Several suppliers of support for HP 3000s said the HP extension wouldn’t change much for the community’s support picture. Terry Floyd, founder of the ERP software support house the Support Group, said many of the 6.5 sites have already made other arrangements.

“The reason people are on 6.5 is because they’ve dropped support with HP, and it wouldn’t matter,” Floyd said. “HP’s doing good by doing this, but it’s a surprise.” The Support Group doesn’t offer direct MPE/iX support, but does support the operating environment as part of its MANMAN support for HP 3000 shops. The company also consults to migrate ERP sites to non-3000 packages such as eXegeSys’ eRP application, and TSG’s customer base includes sites using 6.5.

Customers who might return to HP support could be paying up to 18 months of back support fees to HP, but the vendor didn’t want to say if such a penalty would always accompany a return to support. “The customer should contact HP about that,” said PR manager Greg Caldwell of HP Services.

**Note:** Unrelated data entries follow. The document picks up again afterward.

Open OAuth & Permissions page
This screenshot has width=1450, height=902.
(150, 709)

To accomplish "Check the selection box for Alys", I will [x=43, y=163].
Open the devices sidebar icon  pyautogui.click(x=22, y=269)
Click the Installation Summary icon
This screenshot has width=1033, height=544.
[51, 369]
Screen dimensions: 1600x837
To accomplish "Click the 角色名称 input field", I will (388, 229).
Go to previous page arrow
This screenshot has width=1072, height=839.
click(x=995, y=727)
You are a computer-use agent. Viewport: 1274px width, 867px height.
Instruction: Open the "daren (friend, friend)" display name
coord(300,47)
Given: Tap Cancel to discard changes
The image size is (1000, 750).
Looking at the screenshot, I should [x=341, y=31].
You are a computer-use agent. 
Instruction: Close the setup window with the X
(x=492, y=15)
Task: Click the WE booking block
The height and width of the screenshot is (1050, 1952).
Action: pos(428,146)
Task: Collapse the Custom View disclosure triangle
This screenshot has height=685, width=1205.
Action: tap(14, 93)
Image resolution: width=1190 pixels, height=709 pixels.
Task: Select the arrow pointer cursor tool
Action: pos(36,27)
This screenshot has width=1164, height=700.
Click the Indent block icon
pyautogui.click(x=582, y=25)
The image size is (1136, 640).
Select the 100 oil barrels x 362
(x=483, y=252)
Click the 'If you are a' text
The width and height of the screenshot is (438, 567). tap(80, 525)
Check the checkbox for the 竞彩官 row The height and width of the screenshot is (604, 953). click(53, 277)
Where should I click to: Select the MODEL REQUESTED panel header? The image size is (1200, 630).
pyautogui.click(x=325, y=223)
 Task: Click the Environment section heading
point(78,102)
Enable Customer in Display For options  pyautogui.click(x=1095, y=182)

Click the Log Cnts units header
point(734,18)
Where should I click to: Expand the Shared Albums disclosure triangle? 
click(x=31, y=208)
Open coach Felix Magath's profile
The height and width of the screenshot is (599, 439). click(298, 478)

HP’s 6.5 support extension surprised at least one HP 3000 site which had migrated four systems and in-house applications to the 7.0 release. “Why did I just spend a million dollars to upgrade to 7.0 if HP was going to do this?” asked the MIS director. The government site had upgraded to 7.0 during 2003, spending its budget on staff time and software.

Third party alternatives to HP’s support might be affected by the extension, but neither HP or the leading independent MPE support house expected the extension to impact support business. Mike Hornsby of Beechglen said HP’s move doesn’t change the support market with less than 1,000 days of HP support left.

“We’re coming down to the HP end game now, and just because they extended 6.5 support, it doesn’t really mean anything over about 1,000 days,” he said. “It’s like extending unemployment benefits by a few months, when what they really need is a job. You can’t run 6.5 on the A-Class or N-Class servers. It’s really too late to have anything but marginal impact.”

HP’s Wilde left options open for other changes to HP’s transition roadmap in the future. “We’re listening for other feedback,” he said. “If customers have needs that aren’t met by our current road map, they should come talk to HP. Our plans for 6.5 are a reflection of what’s been conveyed to us.”